E — Emotions (Emotionen adressieren)
Auch: SPIKES Emotions, NURSE, Empathische Reaktion
Nach der Mitteilung: nicht weiterreden. Stille aushalten, Emotion benennen, validieren. Das Modell NURSE bietet einen praktischen Werkzeugkasten dafür.

Worum geht's?
Schritt 5 des SPIKES-Protokolls — und für viele der schwerste. Nach der Mitteilung folgen Schock, Tränen, manchmal Schweigen. Hier nicht zur Therapieplanung springen, sondern bleiben. Das NURSE-Modell hilft: Naming, Understanding, Respecting, Supporting, Exploring — Gefühle benennen, Verständnis zeigen, würdigen, Unterstützung anbieten, weiter erkunden.
Wann einsetzen?
- •Immer nach dem Überbringen schlechter Nachrichten.
- •Bei jeder sichtbaren Emotion im Gespräch (Tränen, Wut, Schweigen, Verzweiflung).
Wann NICHT?
- •Niemals: Emotionen wegmoderieren oder relativieren („Das wird schon wieder.“).
So machst du's
- 1Stille aushalten — mindestens 5 Sekunden.

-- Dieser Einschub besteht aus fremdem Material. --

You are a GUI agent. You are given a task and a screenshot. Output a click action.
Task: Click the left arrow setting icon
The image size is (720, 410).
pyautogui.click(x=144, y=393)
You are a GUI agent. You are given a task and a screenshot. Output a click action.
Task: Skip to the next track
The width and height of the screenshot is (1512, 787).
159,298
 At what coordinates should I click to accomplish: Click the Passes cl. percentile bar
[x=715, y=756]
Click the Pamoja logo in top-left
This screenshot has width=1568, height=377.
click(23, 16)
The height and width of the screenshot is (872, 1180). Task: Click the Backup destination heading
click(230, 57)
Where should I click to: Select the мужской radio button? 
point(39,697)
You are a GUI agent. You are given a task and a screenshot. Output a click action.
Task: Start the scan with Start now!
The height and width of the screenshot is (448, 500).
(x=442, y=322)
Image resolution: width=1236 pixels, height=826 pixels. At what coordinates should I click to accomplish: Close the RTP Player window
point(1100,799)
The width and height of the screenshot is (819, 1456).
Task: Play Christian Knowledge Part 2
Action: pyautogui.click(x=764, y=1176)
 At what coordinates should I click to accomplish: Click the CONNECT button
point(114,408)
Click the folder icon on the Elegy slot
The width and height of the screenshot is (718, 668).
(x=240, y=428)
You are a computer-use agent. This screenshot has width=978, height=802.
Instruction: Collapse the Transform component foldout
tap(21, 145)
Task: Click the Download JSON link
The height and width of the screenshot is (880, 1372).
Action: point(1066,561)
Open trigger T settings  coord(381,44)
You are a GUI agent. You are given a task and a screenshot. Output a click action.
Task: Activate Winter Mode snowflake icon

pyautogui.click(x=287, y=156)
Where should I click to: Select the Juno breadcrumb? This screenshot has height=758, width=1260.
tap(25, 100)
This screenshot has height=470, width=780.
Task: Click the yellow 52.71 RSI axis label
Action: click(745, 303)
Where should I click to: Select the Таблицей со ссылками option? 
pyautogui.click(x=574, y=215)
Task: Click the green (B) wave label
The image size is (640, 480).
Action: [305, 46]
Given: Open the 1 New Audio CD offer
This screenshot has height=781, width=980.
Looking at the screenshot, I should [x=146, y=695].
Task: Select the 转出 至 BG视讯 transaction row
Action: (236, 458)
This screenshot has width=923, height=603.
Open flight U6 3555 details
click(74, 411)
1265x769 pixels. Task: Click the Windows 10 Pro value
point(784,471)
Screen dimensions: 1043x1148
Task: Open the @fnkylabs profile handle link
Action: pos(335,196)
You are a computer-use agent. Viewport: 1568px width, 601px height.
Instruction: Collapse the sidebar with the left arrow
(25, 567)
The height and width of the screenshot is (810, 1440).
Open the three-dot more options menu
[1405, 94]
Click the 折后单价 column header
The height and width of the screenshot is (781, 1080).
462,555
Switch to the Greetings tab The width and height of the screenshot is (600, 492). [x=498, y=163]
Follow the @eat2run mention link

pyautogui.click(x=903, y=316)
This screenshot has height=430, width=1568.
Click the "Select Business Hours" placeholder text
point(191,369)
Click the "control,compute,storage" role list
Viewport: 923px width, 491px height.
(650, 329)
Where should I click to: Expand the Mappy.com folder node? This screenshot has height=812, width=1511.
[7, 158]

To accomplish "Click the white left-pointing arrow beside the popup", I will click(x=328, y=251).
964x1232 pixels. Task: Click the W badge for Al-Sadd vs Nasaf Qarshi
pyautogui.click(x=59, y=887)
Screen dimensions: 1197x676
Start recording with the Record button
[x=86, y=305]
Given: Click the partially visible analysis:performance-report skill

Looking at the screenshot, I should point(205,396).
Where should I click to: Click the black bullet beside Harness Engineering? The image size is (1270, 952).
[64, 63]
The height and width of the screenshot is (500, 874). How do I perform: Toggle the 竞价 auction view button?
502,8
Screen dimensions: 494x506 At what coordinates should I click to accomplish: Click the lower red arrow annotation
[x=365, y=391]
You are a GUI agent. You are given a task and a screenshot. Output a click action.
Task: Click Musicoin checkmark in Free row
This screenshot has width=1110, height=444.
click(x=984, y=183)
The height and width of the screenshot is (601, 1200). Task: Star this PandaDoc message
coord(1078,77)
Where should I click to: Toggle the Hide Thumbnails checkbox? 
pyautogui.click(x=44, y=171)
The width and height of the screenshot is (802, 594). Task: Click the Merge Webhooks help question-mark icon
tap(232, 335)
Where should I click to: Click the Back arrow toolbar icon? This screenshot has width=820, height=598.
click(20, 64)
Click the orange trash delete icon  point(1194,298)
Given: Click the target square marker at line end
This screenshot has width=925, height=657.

- 2Naming: „Das macht Ihnen Angst.“ / „Sie sind sehr betroffen.“
- 3Understanding: „Das kann ich gut nachvollziehen.“
- 4Respecting: „Es ist absolut verständlich, dass Sie so reagieren.“
- 5Supporting: „Wir gehen das gemeinsam an. Sie sind nicht allein.“
- 6Exploring: „Was geht Ihnen gerade durch den Kopf?“
Beispiele
(weint)
(reicht Taschentuch, Pause) Das ist eine furchtbare Nachricht. Lassen Sie sich Zeit.
Naming + Respecting + Supporting — verbal sparsam, präsent.
Häufige Fallstricke
- •Sofort zur Therapie überleiten, weil Emotionen unangenehm sind.
- •Mitleid statt Empathie („Oh Gott, das tut mir so leid für Sie!“ überfordert oft eher).
- •Eigene Emotionen so stark werden lassen, dass das Gegenüber trösten muss.